The man dips his head shamefully,”I’m gonna fill my fridge right. Throw way all the ol’, fill it up right wif healthy thing-”

“No, no, now, yer not listening. I didn’t say throw all out, get all new, hey-I listen to you, you listen to me. I said, do not drink carbonated beverages. You know why?”

The man sniffles,”Why?”

“The carbona’ed beverages steal the calcium outta your bones. Right from  your bones. The carbonation will steal the calcium right outta yer thumbs.”

“I’m gonna change my food and all-”

I listen to you. You listen to me.”

“No more carbona’ed beverages,” the man concedes.

The owner goes on, “You know what else you gotta do?”

“Wha?”

“Deadly deadly nightshade,” the owner intones solemnly. He raises a finger, “The nightshade family is deadly to ya.”

“Nightshade?”

“All the vegetables in the nightshade family. Avoid ’em. No tomatoes. No aubergines. No potatoes-”

If possible, the man looks more stricken. He staggers back a step, “No potatoes?!”
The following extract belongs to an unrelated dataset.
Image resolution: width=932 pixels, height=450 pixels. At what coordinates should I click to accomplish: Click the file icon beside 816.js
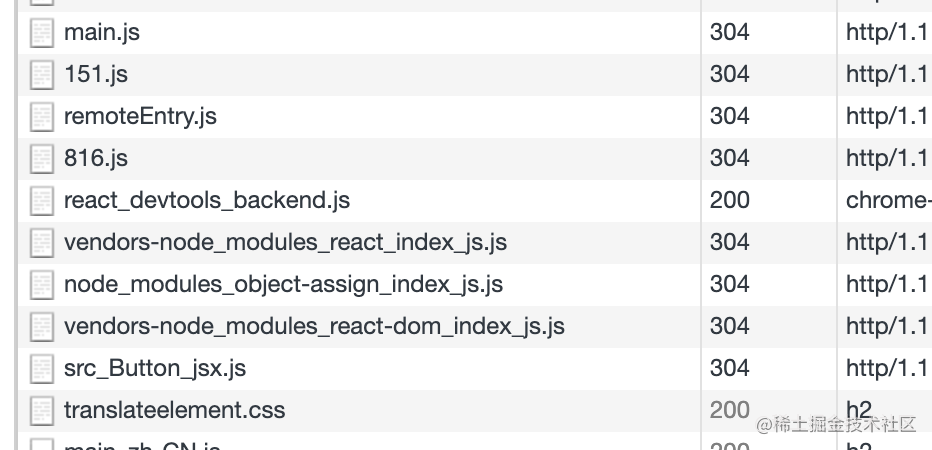(42, 159)
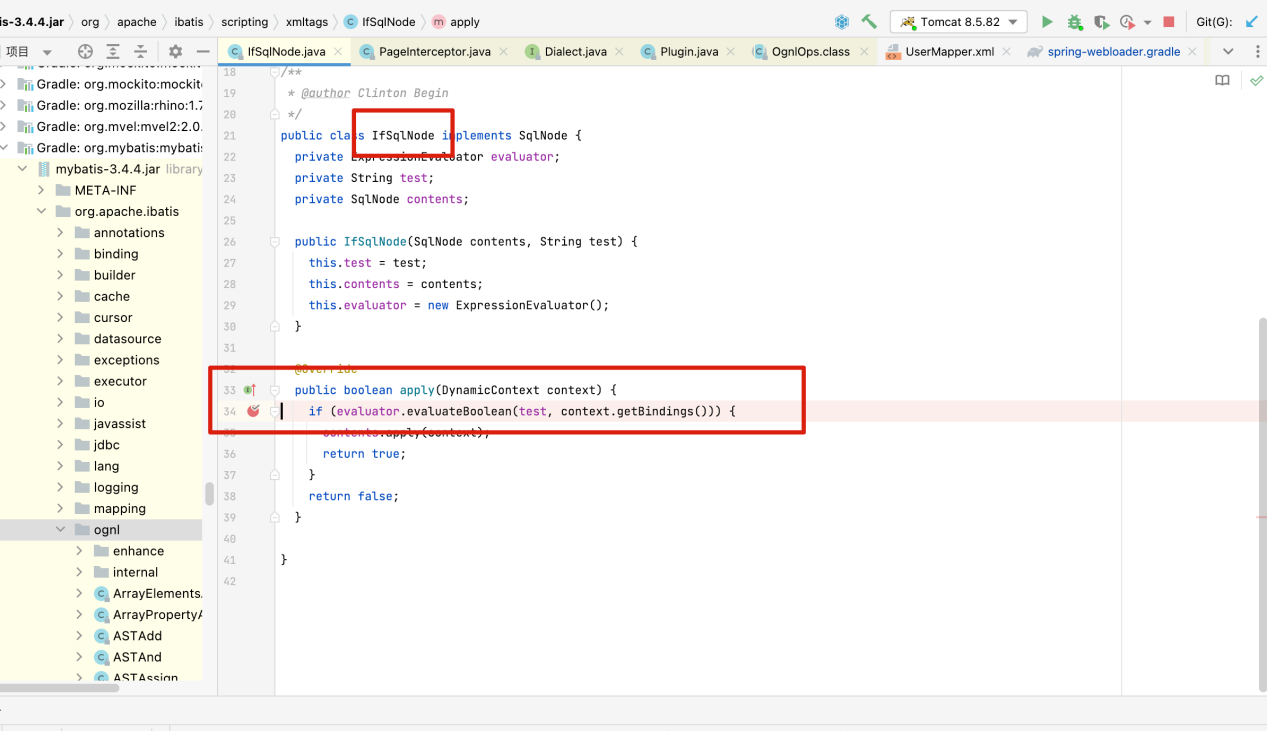Expand the executor folder in project tree
Viewport: 1267px width, 731px height.
click(59, 381)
“No. Potatoes. None,” The owner expounds, “The nightshades, they’re not the cause of the gout, but they’re makin it worse. You hear me now. Don’t eat the nightshade family. It’s deadly to ya.”

“Righ’, righ’, all righ’,” The man shifts and plucks, “Gon’ fill my fridge up wif all new stuff, get healthy-”

“Now I didn’t say that. I said no nightshade. Deadly, deadly. And stay away from the carbona’ed beverages!”

The man shambles off of the doorframe, “Righ’, righ’, thanks a, thanks a, you listen to me, I dunno what the doctors are doing for me and-”

The owner’s voice warms one degree Celcius as he repeats again, “You listen to me, I listen to you. All right, now.”

“Bye-”

“Bye.”

The man limps back into the rainy street. The owner of the health food shop turns smoothly back to his binder full of papers. I pick my way carefully through the maze of a half-unpacked arborrio rice shipment on the floor. I quietly collect groceries until I am too tempted, and I toss a question towards the counter:

“Do you have any nutritional yeast?”

“Nutritional yeast,” The owner repeats.

“Yeah, I like to stir fry it with tofu.”

The owner points to its spot on the shelf, and when I present the canister to pay, he shoots a probing look through his glasses.

“Good for you,” He nods, “That kind has added B12.”

I say, “Okay. Cool.”

I wait for him to continue, and he seems on the verge. He is studying me as he types on a manual cash register, noting the distinctive caw of my American accent, the backpack I brought to carry my purchases in, the misshapen purple bowler perched on my head. I don’t have any other questions, and he doesn’t have anything else to say. However, as I thank him and leave, he seems to be taking note. As if preparing to remember me.

I launch out of the door wondering whether the hell carbonation robs the calcium right outta yer thumbs, already looking forward to the next trip to the health food store.